Jawar himself has been extremely weakened by the strike he launched on January 27 and has since developed unspecified kidney problems, according to his lawyer.

The Ethiopian Human Rights Commission (EHRC) last week said it had visited the defendants and confirmed they were on hunger strike.

“Very close supervision is required to prevent any grave threat to their health and life,” Daniel Bekele, EHRC chief commissioner, said in a statement, adding that “reasonably justified demands of the prisoners must be addressed”.

A court hearing was cancelled last week due to the defendants being too weak to attend. It came as the youth took to the streets of several cities including Ambo and Dire Dawa to protest against the continued detention of the Oromo leaders, with a number of injuries and at least one death reported.

“We are asking for the releases of our political leaders,” Yeroon Tolassa, a student activist who attended last week’s protests, told Al Jazeera from Ethiopia’s capital, Addis Ababa. “Our political leaders and activists are jailed in the thousands.”

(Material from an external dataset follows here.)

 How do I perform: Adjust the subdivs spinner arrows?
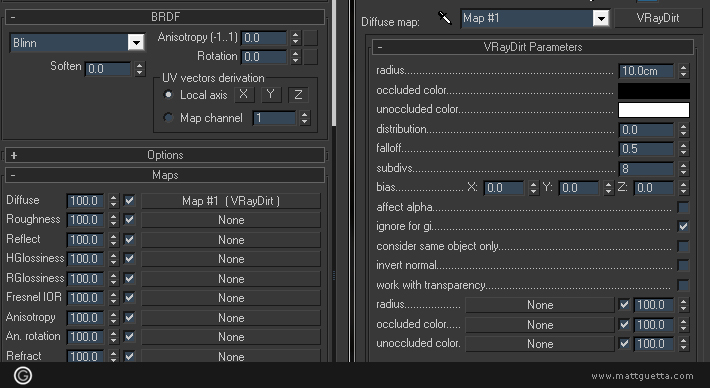point(684,169)
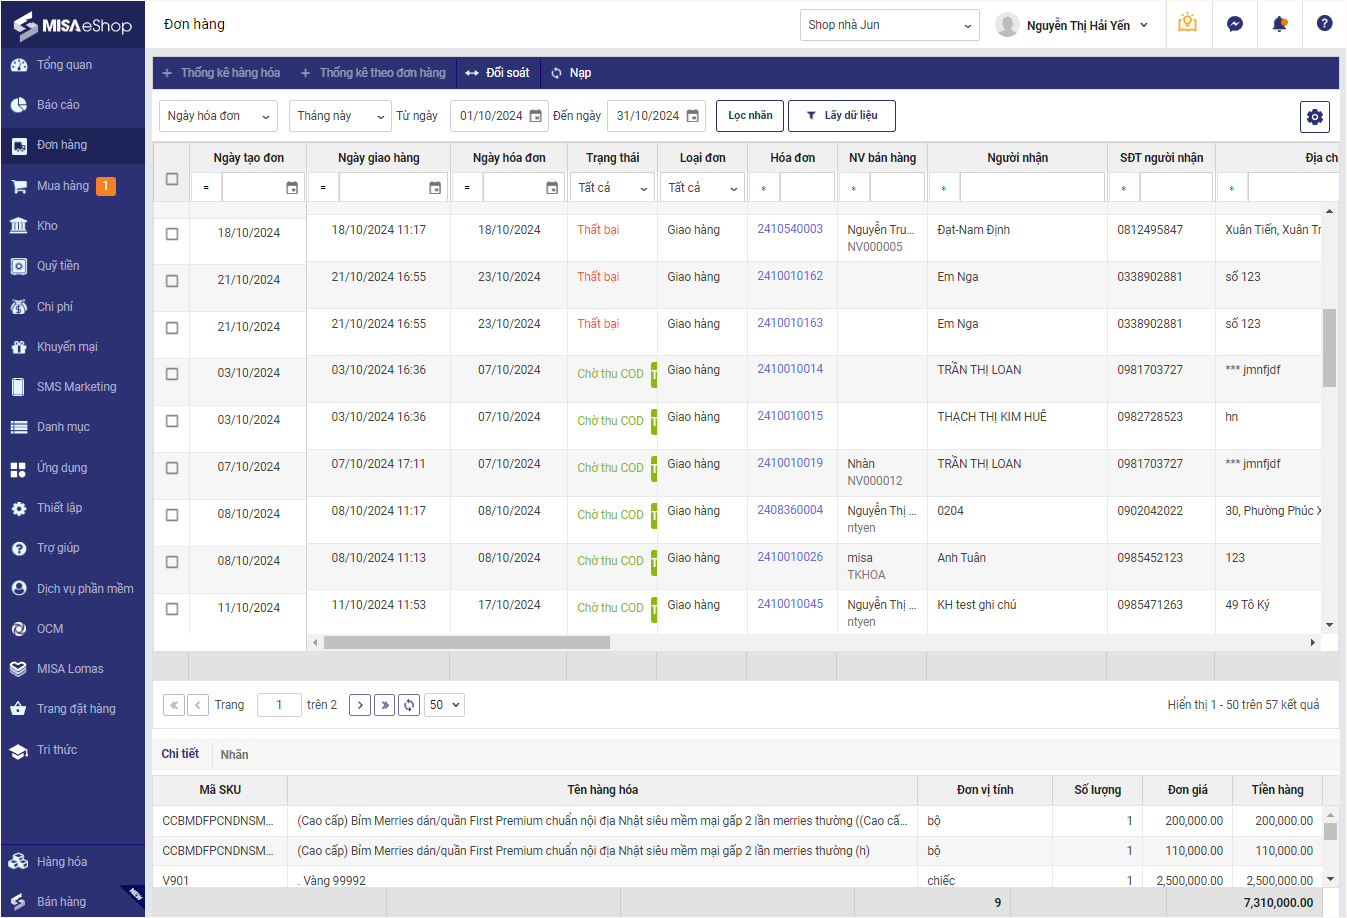Screen dimensions: 1347x918
Task: Open the grid settings gear icon
Action: pos(1314,117)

It was on the back of popular uprisings that first ignited among the ethnic Oromo, who constitute about a third of Ethiopia’s 112 million people, that Abiy Ahmed ascended to the Ethiopian premiership in April 2018. Promising to rid the state of its repressive nature, Abiy – Ethiopia’s first Oromo prime minister – ordered the release of thousands of political prisoners, promised free and fair elections and later won the Nobel Peace Prize for his landmark restoration of ties with neighbouring Eritrea, with whom Ethiopia fought a bloody border war between 1998 and 2000.

But for many Oromos, the initial enthusiasm has all but dissipated. Abiy’s opponents accuse him of growing authoritarian tendencies, while rights groups have expressed serious concerns over the detention of dozens of opposition members and journalists and the shutdown of independent media outlets.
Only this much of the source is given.